Today public spaces are increasingly functioning as profit making ventures.  I recently wrote about the craze of privatization but the trend goes deeper.  It is not merely that outdoor spaces like parks are expected to make money, today the dominant form of socializing consists of either spending money, or pondering ways to spend money.  People go to malls "for fun."  This is probably the most developed consumer culture to have ever existed.  Spending money, buying products, is understood as a social good and public spaces are designed to further that aim.

This is no secret conspiracy.  Companies need to show profit, and to do that they must sell goods.  Hence companies sponsor developments like Times Square in New York, or Dundas Square in Toronto (its second cousin twice removed) as public spaces to foster their products.  Likewise companies sponsor politicians to further their aims.  Neither is a new development really, just the scale at which it is done and the degree to which there are few other prevalent social mores left to compete.  

The nature of the American Empire and the Roman Empire are similar in some respects but different in others.  Whereas much of the Roman Empire's identity was linked to the emperor himself, the American Empire is far less connected to the political head of America.  The American Empire expands less through open conquest than through the international adoption of its beliefs and ways of "doing business" -- for business is at the heart of the American Empire's interests.

Roman Emperors strove to proliferate an image of a powerful ruler, eventually turning him into a god, who was legitimate and beloved.  The American Empire focuses less on the Emperor (although Bush's disingenuous photo-op on the aircraft carrier is a good example of the phenomenon) than on the proliferation of laws, governmental systems, and beliefs conducive to doing business.  Which brings us back to the Flash Mobs.
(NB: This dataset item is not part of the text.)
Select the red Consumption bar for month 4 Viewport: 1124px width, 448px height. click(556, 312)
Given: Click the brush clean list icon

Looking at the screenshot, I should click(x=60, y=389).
Flash mobs are not about to overthrow the social order.  They are not revolutionary, or even dangerous.  Yet they are a form of protest against the Empire's social meme of continuous consumption, an unobtrusive form of protest that fits a pattern.  I've discussed the concept of "political terror"
before.  In ancient Rome open dissent against emperors was almost unknown, largely for reasons of self-preservation.  There are still today open protests against various aspects of the Empire (its war in Iraq, the WTO, etc...) but the popularity of Flash Mobs may indicate a growing disinclination to overtly challenge the Empire and its social ideals.  People are acting out against these social ideals, but not in a manner designed to evoke change.  Rather Flash mobs appear to be frustrated expressions of dissatisfaction, comparable to the reactions of men in ancient Rome who disagreed with Imperial policy but dared not overtly oppose it.